• _WHAT IS EXPECTED_:
Copy word for word the stretch of lines from the first one through the line containing "(895, 588).", both included.

• _RECORDS FOR THIS TASK_:
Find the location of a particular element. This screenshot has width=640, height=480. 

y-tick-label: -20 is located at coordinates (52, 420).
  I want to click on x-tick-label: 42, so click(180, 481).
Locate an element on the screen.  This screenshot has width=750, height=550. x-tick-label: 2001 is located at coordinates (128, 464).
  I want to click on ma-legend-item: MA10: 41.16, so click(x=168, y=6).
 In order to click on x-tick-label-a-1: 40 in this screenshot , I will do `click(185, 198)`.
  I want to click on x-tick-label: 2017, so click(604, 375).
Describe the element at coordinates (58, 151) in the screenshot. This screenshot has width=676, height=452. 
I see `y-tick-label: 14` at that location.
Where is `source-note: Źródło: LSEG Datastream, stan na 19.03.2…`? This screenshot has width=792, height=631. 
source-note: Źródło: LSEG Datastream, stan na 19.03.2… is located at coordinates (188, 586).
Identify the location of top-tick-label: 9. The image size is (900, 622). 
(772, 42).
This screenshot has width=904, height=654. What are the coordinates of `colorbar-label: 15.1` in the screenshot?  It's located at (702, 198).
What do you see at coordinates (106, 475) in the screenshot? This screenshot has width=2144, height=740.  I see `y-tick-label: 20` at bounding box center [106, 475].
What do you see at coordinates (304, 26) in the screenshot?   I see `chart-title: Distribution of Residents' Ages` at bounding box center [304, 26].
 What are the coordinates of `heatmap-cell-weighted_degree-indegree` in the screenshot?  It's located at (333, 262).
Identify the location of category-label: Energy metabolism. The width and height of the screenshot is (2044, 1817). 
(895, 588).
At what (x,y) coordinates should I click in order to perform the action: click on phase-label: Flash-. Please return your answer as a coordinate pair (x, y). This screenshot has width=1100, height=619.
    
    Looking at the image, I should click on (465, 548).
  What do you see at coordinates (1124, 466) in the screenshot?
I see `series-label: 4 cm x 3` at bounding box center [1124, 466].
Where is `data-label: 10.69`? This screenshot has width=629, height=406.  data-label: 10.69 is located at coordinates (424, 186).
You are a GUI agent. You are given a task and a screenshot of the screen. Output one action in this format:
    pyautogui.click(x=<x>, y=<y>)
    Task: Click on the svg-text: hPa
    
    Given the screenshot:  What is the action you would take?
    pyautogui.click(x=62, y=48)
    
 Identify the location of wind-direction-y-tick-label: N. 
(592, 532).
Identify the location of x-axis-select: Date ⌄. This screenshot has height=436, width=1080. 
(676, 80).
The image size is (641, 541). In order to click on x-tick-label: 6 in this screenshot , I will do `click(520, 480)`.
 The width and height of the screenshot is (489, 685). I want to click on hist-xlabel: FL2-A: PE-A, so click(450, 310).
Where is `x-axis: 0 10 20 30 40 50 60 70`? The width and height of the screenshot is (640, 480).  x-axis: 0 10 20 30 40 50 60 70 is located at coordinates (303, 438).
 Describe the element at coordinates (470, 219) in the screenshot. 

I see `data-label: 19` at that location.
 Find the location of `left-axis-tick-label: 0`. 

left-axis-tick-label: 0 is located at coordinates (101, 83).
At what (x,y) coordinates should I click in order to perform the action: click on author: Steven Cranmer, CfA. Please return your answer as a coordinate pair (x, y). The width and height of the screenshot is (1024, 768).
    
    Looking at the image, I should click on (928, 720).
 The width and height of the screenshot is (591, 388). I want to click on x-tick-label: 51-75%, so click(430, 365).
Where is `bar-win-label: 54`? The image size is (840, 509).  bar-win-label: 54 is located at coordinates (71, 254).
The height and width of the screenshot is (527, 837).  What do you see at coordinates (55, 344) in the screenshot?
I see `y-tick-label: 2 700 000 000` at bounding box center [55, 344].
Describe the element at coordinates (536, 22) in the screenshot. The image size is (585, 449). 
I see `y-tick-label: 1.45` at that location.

• _FINISHED EXERCISE_:
Find the location of a particular element. This screenshot has width=640, height=480. 

y-tick-label: -20 is located at coordinates (52, 420).
  I want to click on x-tick-label: 42, so click(180, 481).
Locate an element on the screen.  This screenshot has width=750, height=550. x-tick-label: 2001 is located at coordinates (128, 464).
  I want to click on ma-legend-item: MA10: 41.16, so click(x=168, y=6).
 In order to click on x-tick-label-a-1: 40 in this screenshot , I will do `click(185, 198)`.
  I want to click on x-tick-label: 2017, so click(604, 375).
Describe the element at coordinates (58, 151) in the screenshot. This screenshot has width=676, height=452. 
I see `y-tick-label: 14` at that location.
Where is `source-note: Źródło: LSEG Datastream, stan na 19.03.2…`? This screenshot has width=792, height=631. 
source-note: Źródło: LSEG Datastream, stan na 19.03.2… is located at coordinates (188, 586).
Identify the location of top-tick-label: 9. The image size is (900, 622). 
(772, 42).
This screenshot has width=904, height=654. What are the coordinates of `colorbar-label: 15.1` in the screenshot?  It's located at (702, 198).
What do you see at coordinates (106, 475) in the screenshot? This screenshot has width=2144, height=740.  I see `y-tick-label: 20` at bounding box center [106, 475].
What do you see at coordinates (304, 26) in the screenshot?   I see `chart-title: Distribution of Residents' Ages` at bounding box center [304, 26].
 What are the coordinates of `heatmap-cell-weighted_degree-indegree` in the screenshot?  It's located at (333, 262).
Identify the location of category-label: Energy metabolism. The width and height of the screenshot is (2044, 1817). 
(895, 588).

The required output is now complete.